Provided entries -
----
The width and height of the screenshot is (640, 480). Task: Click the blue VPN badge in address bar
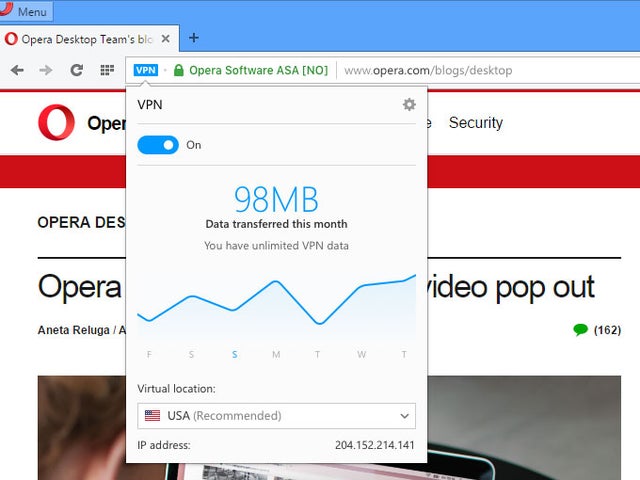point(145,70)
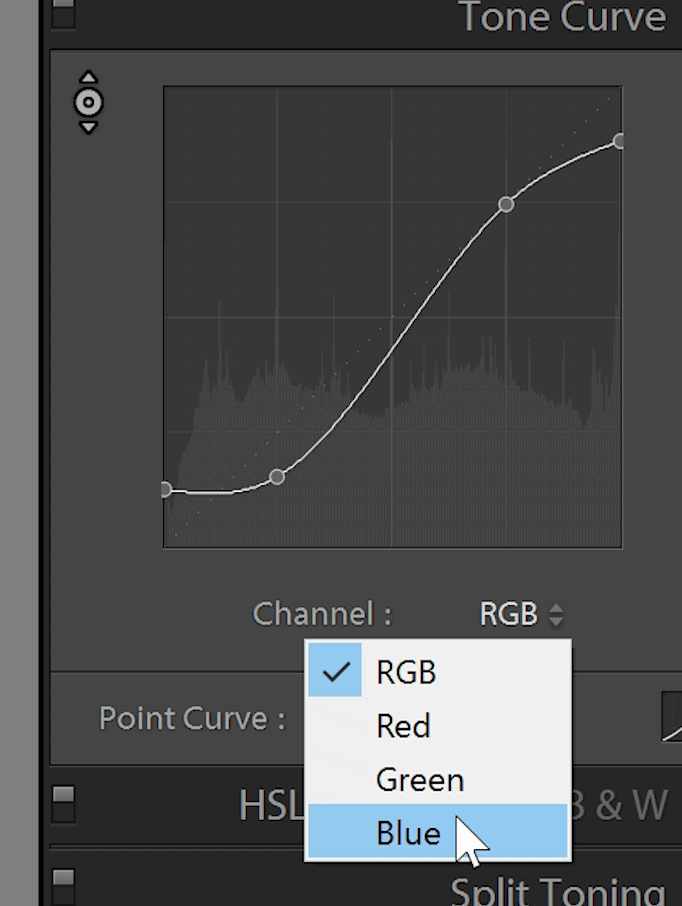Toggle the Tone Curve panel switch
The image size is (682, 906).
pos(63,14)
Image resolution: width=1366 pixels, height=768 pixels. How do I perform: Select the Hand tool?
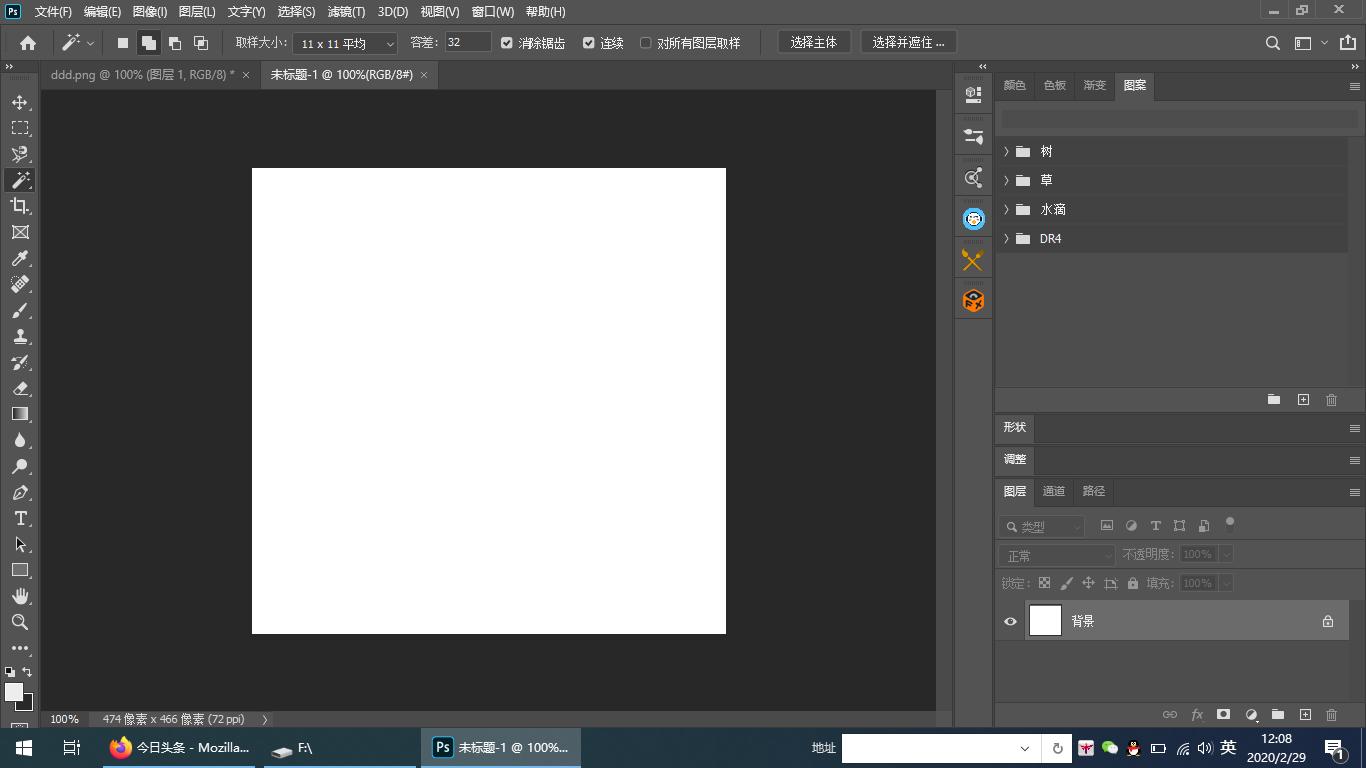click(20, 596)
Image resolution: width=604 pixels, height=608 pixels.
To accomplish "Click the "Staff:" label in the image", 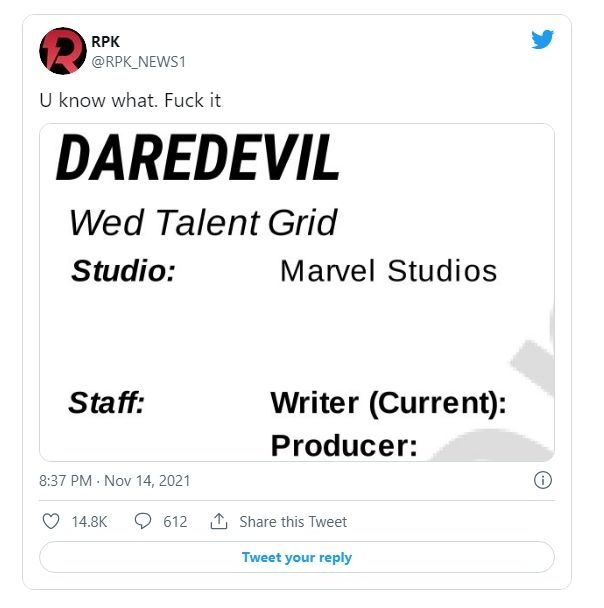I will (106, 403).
----
Task prompt -
Without any pictures, output exactly the lines from the start of the material through the line that contains "Image resolution: width=604", and only those.

Solution to this exercise -
The width and height of the screenshot is (640, 480). Task: Click the blue VPN badge in address bar
point(145,70)
Toggle the Tone Curve panel switch
The image size is (682, 906).
pos(63,14)
Image resolution: width=1366 pixels, height=768 pixels. How do I perform: Select the Hand tool?
click(20, 596)
Image resolution: width=604 pixels, height=608 pixels.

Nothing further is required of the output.